"I have hope in March that I might share in the glory of September…"
In quite possibly the world's greatest Rugby League poem 'Ode to a New Season', Thomas Keneally writes of his excitement and optimism as a new season approaches. In it he weighs his hopes against the possibility of glory at the season's end. And now we find ourselves staring down the barrel of September with glory seemingly as distant and elusive as it was in the cold of late February.
It's been a frustrating, fragmented and, at times, fractious summer. Too infrequent fleeting glimpses of hope erased by withering defeat against Skolars, Crusaders, Scorpions and, most irritatingly, Hemel. Spare a thought for the hardy few that swallowed all four.
It's been an enlightening season too - the dawning realisation that the Kingstone Press Championship 1 has proven far more competitive than anyone dared imagine. Gateshead and the All Golds finding their feet late in the season to stir up the top four; Hemel bringing the blunt-instrument juggernaut of their Conference momentum into the semi-pro ranks; Oxford, a ready-made side of obstinate utilitarians; South Wales - awkward grafters we've never really been able to work out; Skolars, the league's ugliest side, spoil you to a standstill and feed off your frustration - now seemingly in a position to sign ex-SuperLeague players as the power in London shifts; Oldham, always competitive, but prone to lapses (Oxford/All Golds); key though is their ability to summon up a win when it really matters. And Big Spending North Wales Crusaders™, clearly not here to make friends, but in signing each of their key competitors' best players have simultaneously strengthened themselves and weakened their opponents. If only they had the decorum to win with grace…
This Sunday brings the University of Gloucestershire All Golds to Spotland for the first time. Driven off the field by two of Rugby League's good guys in Lionel Hurst and Brad Hepi, they found a bit of form at the back end of the season, and got a couple of deserved wins under their belt. Interesting to see Brad get his boots back on to play alongside his son Tyla in their narrow defeat by Gateshead. Most impressive though was their recent draw against Oldham at Whitebank, striking twice in the last three minutes to grab a share of the spoils. A reminder that you can't take any side for granted in this competition.
Indeed, in our last push for a favourable playoff draw, there's no room for complacency
With Skolars grabbing a bonus point in last Friday's defeat to Crusaders, they leapfrog Hornets into third. Assuming a Hornets win against the All Golds (sorry Lionel) , a win for Skolars at Oxford on Sunday would compel a 4th placed Hornets to travel to London in week one of the playoffs - though we would get a second bite at the cherry as highest placed loser, playing the winner of 5th v 6th - currently Hemel and Oxford - at home in week two.

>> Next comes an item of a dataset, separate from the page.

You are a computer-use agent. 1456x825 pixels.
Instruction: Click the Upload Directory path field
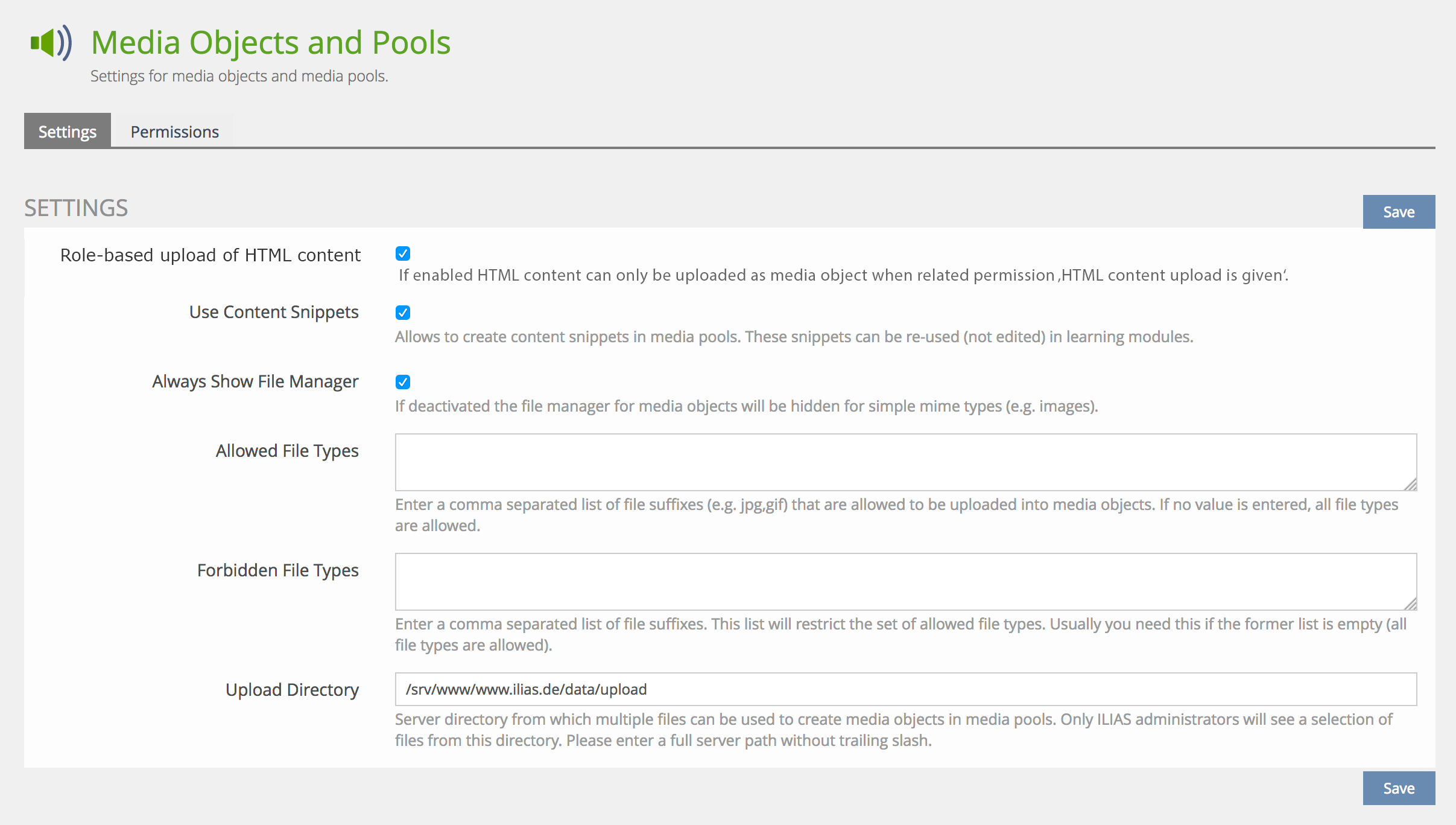pyautogui.click(x=905, y=689)
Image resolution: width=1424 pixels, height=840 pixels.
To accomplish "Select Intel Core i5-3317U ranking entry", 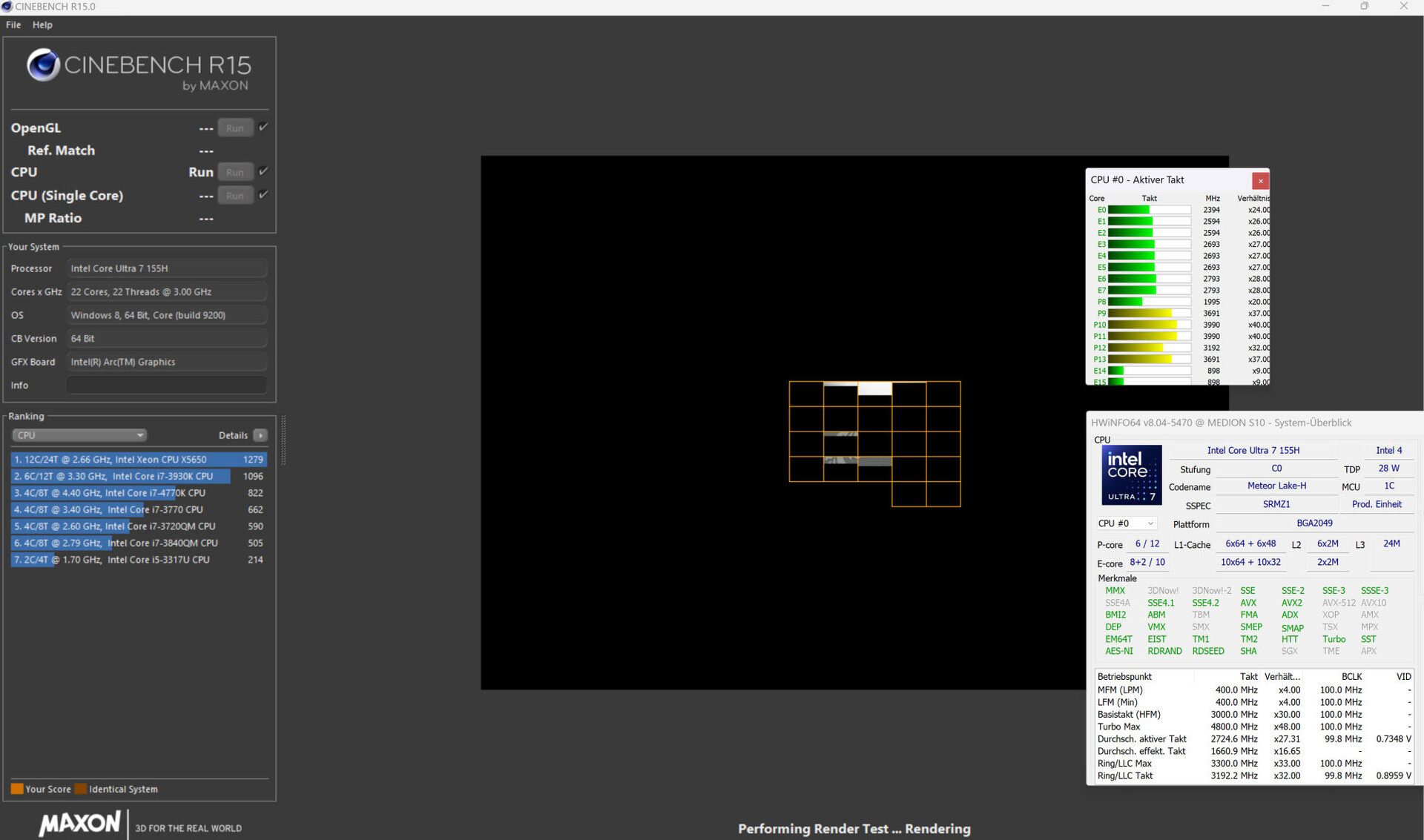I will tap(138, 560).
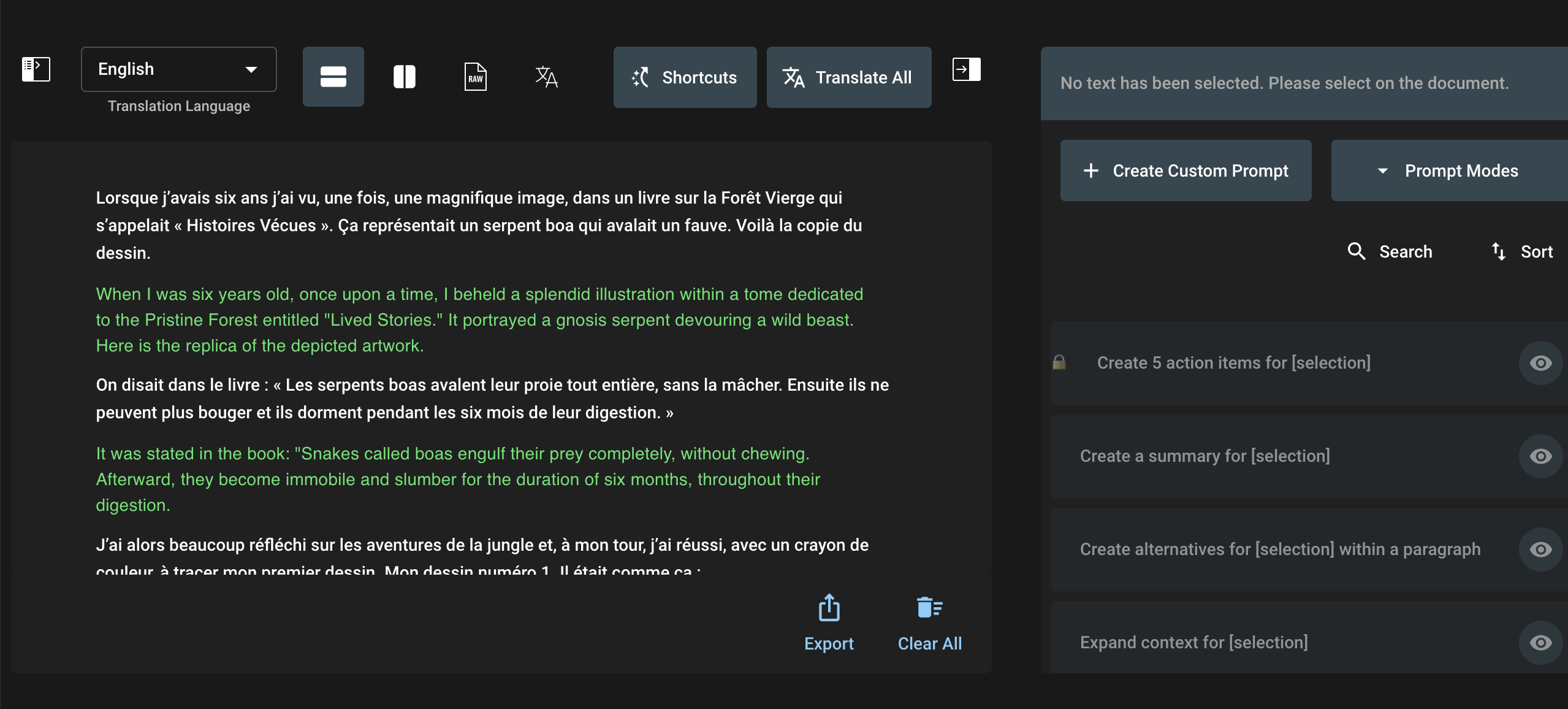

But however it plays out, we'd have to win four consecutive games to secure promotion. For those who love a quadratic equation, here's the play-off format:
3rd-placed club v 4th-placed club (Match A)
5th-placed club v 6th-placed club (Match B)
(2nd-placed club have a bye to Week 2)
2nd-placed team v Winner Match A (winner to Play-off final, loser at home in Week 3) (Match C)
Losing team Match A v Winning team match B (loser eliminated) (Match D)
Losing team Match C v Winner Match D (winner to Play-off final, loser eliminated) (Match E)
Kingstone Press Championship One play-off final:
Winner Match C v Winner Match E
So here we are, fellow Hornets - crunch time. The point at which our 'hope in March' becomes harsh reality. 'Glory in September'? Only one way to find out. Come on Hornets, let's go and make it happen.